The time is the Great Depression, and the place is the American West, a frontier still full of promise and opportunity -- for the desperate men and women willing to take a chance on an uncertain future. Engineers, builders, and architects are gathering to harness the power of the Colorado River by constructing the massive Boulder Dam. Joining them are the workers, waitresses, bootleggers, gamblers and prostitutes who come to capitalize on the prospect of plenty.
Filius Poe is one of the engineers. Not yet 30, he is a son of prosperity, an idealist whose vision of the world has already begun to collapse under the weight of circumstance and loss. Lew Beck is one of the laborers, full of rage and fueled by a bottomless wellspring of brutality. Lena McCardell, a woman "grateful for the simple connections that made her life ordinary and good," is the disillusioned young mother who unwittingly enters their lives.
The story unfolds deliberately, in no hurry to arrive at any of its narrative destinations. The author's flashbacks in time and place are occasionally as circuitous as a mountain footpath, but he weaves these skillfully through the alternating plotlines to expand and deepen the story.
Murkoff's writing is as rock-solid as the ground underneath his characters' feet and, at the same time, as elegant as a bird in flight. This author's command of language, coupled with the authority of his voice, creates sweeping currents of prose that transport readers far beyond the realm of the everyday: "The river begins, squeezed out of rock older than the earth itself, high in the snowdriven streams and alpine lakes of the Rocky Mountains, running clear and bright through the clenched fist of granite peaks. Finding its course, feeding off tributaries, for two thousand miles it cuts and shapes, hews and contours, gnaws and seeps through rock and soil, this magnificent gash in the American West....And with the westward expansion came visionaries and fools, optimists and clowns, to investigate the river and what it might do to nourish the arid reaches of the New World."

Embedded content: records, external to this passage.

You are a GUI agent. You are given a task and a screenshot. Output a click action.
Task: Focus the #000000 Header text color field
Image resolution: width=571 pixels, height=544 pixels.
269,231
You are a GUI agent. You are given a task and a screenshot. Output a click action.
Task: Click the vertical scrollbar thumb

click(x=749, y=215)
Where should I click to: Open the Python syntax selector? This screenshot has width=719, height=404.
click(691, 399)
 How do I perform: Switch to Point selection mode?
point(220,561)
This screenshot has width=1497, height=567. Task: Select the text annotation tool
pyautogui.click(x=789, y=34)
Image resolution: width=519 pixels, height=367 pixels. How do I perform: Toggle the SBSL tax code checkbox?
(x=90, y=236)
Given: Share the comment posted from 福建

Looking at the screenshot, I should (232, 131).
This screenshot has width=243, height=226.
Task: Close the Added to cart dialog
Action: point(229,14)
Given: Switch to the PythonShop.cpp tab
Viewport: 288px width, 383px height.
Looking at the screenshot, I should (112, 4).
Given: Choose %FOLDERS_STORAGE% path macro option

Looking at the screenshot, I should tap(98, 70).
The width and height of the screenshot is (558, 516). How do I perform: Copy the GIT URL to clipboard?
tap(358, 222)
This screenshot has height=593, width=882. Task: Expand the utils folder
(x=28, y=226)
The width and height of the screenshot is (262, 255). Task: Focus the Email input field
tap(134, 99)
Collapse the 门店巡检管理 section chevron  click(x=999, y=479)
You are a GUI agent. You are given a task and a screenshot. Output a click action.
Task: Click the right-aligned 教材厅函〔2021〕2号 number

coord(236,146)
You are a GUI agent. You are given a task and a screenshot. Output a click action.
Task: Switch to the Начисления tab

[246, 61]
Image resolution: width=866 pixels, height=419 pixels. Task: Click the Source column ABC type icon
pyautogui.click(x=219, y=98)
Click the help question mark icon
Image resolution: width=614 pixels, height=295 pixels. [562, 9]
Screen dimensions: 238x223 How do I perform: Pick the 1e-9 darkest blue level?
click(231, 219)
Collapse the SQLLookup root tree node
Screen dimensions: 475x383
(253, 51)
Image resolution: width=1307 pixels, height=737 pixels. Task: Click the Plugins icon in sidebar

But he is equally sure-handed when describing the commonplace, such as his depiction of Depression-era women "angry about the things they'd lost during the long years of misery when money was scarce and they fought with their husbands and slapped their children and walked the streets in shabby coats and worn-out shoes and total shame."
Beyond superb writing, at the heart of any great drama are its characters, flawed and fumbling in their humanness. In Waterborne, the men and women who make history by exerting their collective will over the forces of nature are too often unable to control their own behavior. We know the lives of Lena, Lew and Filius are ultimately destined to collide, but this collision is months in the making. Readers impatient to reach the story's climax may find the wait for this resolution an excruciating one. Still, it's a tribute to Murkoff's storytelling expertise that he never falters along the way.
As progress on the dam reaches toward completion, the cost of its success grows higher as time, money and lives are lost. But everything has its price. Most everyone accepts a certain amount of risk when gambling on the future; Murkoff knows this, and he uses that knowledge brilliantly.
That mere mortals -- unable to change the course of our own lives -- would endeavor to change the course of an eons-old river, is a testament to our abiding ambition and faith. And it is those same qualities, so masterfully employed by author Bruce Murkoff, that make Waterborne a wondrous new novel.
Amy Rogers is a founding editor of Novello Festival Press, and the author of Hungry for Home: Stories of Food from Across the Carolinas.